#### TEXT SECTION:

In [1]:
import os
import sys

In [2]:
os.environ["PYSPARK_SUBMIT_ARGS"]='--conf spark.sql.catalogImplementation=in-memory pyspark-shell'
os.environ["PYSPARK_PYTHON"]='/opt/anaconda/envs/bd9/bin/python'
os.environ["SPARK_HOME"]='/usr/hdp/current/spark2-client'

spark_home = os.environ.get('SPARK_HOME', None)
if not spark_home:
    raise ValueError('SPARK_HOME environment variable is not set')
sys.path.insert(0, os.path.join(spark_home, 'python'))
sys.path.insert(0, os.path.join(spark_home, 'python/lib/py4j-0.10.7-src.zip'))
exec(open(os.path.join(spark_home, 'python/pyspark/shell.py')).read())

Welcome to
      ____              __
     / __/__  ___ _____/ /__
    _\ \/ _ \/ _ `/ __/  '_/
   /__ / .__/\_,_/_/ /_/\_\   version 2.4.3
      /_/

Using Python version 3.6.5 (default, Apr 29 2018 16:14:56)
SparkSession available as 'spark'.


In [3]:
from pyspark.sql.types import *
import pyspark.sql.functions as f
import json

In [4]:
films_schema = StructType(fields=[
    StructField("user_id", IntegerType()),
    StructField("film_id", IntegerType()),
    StructField("score", IntegerType()),
    StructField("time", StringType())
])

In [5]:
films_data = spark.read.schema(films_schema).format('csv').option("sep","\t").load("/labs/lab06data/ml-100k/u.data")

#### TASK REQUIREMENTS:
(a) Which field names does films_schema define in the PySpark notebook? List every one.
(b) Copy the PySpark notebook word for word, from "sys.path.insert(0, os.path.join(spark_home, 'python'))" to "29 2018 16:14:56)".
Rely on the PySpark notebook alone.

#### RECORD EXTRACTS:
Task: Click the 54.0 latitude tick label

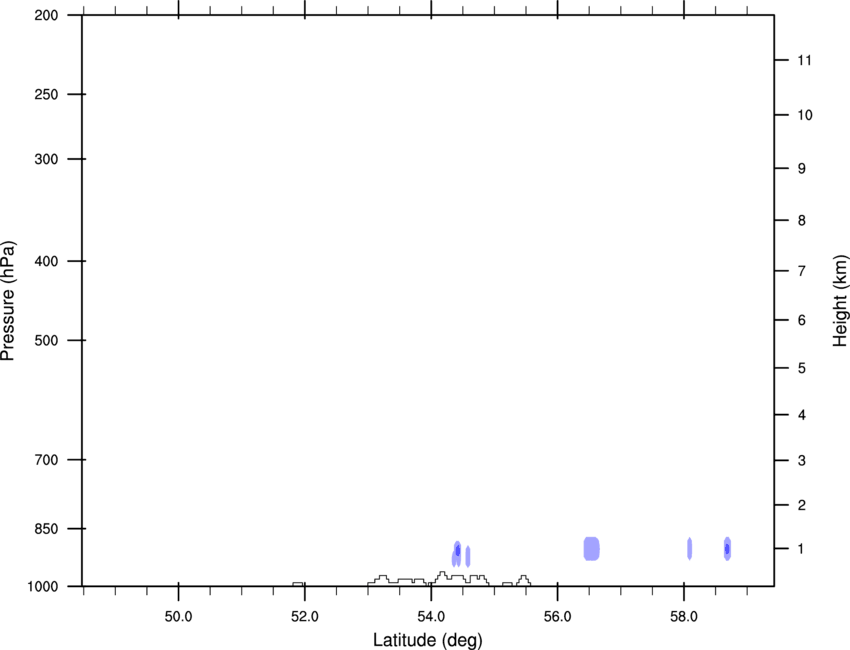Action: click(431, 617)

--

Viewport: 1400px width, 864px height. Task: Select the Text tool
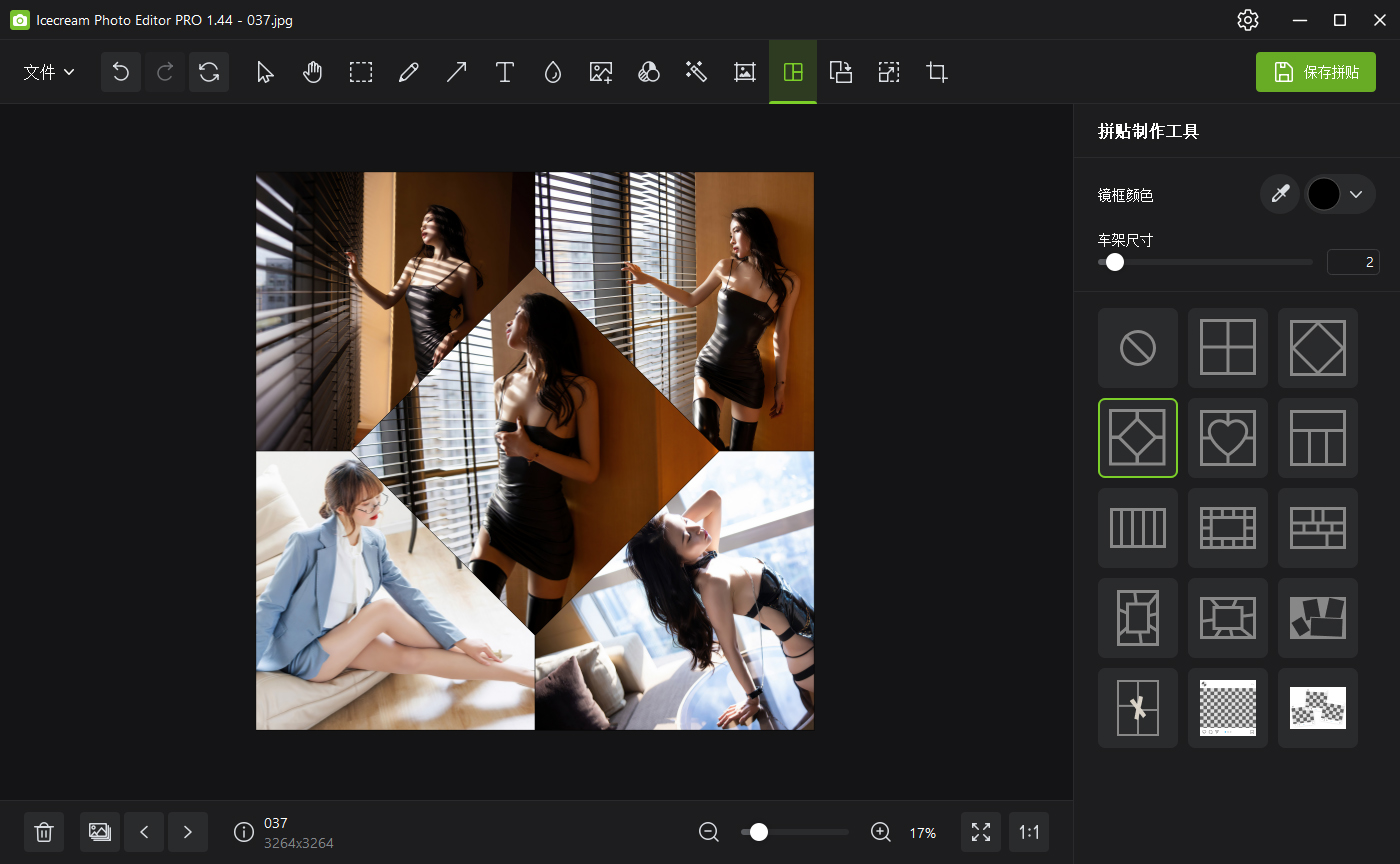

#### EXPECTED OUTPUTS:
(a) user_id, film_id, score, time

(b)
sys.path.insert(0, os.path.join(spark_home, 'python'))
sys.path.insert(0, os.path.join(spark_home, 'python/lib/py4j-0.10.7-src.zip'))
exec(open(os.path.join(spark_home, 'python/pyspark/shell.py')).read())

Welcome to
      ____              __
     / __/__  ___ _____/ /__
    _\ \/ _ \/ _ `/ __/  '_/
   /__ / .__/\_,_/_/ /_/\_\   version 2.4.3
      /_/

Using Python version 3.6.5 (default, Apr 29 2018 16:14:56)